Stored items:
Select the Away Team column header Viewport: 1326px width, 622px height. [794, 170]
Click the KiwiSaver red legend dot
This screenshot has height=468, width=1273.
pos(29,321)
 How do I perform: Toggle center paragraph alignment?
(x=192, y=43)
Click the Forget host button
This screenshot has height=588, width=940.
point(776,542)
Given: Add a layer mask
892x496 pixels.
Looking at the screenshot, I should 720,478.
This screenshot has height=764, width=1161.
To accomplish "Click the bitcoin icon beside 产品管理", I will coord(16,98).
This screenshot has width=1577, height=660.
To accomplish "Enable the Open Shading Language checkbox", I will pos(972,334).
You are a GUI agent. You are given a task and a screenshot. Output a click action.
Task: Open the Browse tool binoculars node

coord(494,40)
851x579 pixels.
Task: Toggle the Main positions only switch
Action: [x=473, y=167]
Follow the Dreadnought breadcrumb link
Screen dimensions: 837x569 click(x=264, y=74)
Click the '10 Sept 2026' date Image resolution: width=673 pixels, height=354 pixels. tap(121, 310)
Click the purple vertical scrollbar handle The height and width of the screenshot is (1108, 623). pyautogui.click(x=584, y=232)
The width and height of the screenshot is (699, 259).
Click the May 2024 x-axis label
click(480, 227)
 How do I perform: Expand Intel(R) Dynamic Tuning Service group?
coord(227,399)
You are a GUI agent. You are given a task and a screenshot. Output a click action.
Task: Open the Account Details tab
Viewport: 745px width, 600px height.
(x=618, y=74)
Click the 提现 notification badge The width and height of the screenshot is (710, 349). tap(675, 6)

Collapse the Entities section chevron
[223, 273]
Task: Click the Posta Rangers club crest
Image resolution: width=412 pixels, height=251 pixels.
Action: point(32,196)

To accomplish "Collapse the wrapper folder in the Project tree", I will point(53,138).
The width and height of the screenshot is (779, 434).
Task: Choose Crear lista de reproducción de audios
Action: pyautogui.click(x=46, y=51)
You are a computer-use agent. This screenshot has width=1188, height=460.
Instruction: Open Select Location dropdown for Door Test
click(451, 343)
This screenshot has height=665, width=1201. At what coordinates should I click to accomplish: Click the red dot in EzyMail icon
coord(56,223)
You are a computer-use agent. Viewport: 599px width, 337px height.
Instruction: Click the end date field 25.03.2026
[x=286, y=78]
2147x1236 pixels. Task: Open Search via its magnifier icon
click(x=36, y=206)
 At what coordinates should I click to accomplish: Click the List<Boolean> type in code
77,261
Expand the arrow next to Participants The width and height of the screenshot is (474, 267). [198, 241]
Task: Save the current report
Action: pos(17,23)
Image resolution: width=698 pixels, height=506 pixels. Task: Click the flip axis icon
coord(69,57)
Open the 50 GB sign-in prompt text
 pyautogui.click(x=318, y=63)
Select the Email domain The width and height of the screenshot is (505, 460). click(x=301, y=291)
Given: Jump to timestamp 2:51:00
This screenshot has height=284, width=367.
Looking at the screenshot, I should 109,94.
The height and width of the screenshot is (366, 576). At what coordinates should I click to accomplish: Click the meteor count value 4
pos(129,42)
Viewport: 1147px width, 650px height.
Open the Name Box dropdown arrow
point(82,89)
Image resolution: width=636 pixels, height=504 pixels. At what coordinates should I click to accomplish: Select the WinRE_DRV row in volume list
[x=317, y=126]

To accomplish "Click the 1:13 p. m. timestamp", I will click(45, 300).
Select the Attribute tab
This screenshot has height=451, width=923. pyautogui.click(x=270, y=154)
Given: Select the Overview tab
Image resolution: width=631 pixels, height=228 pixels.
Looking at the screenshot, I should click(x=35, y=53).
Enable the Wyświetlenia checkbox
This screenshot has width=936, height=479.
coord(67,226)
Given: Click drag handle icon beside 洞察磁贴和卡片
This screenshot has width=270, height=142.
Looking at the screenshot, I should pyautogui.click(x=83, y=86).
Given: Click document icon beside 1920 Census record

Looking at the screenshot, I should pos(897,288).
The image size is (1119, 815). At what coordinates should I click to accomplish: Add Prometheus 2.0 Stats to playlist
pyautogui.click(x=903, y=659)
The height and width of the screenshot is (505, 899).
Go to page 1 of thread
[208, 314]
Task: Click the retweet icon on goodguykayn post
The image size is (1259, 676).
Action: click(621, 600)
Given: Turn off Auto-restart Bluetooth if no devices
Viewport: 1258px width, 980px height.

YOUR ASSIGNMENT — Read the entries and show each line that mentions "Enable".

SOLUTION TO THIS TASK —
To accomplish "Enable the Open Shading Language checkbox", I will pos(972,334).
Enable the Wyświetlenia checkbox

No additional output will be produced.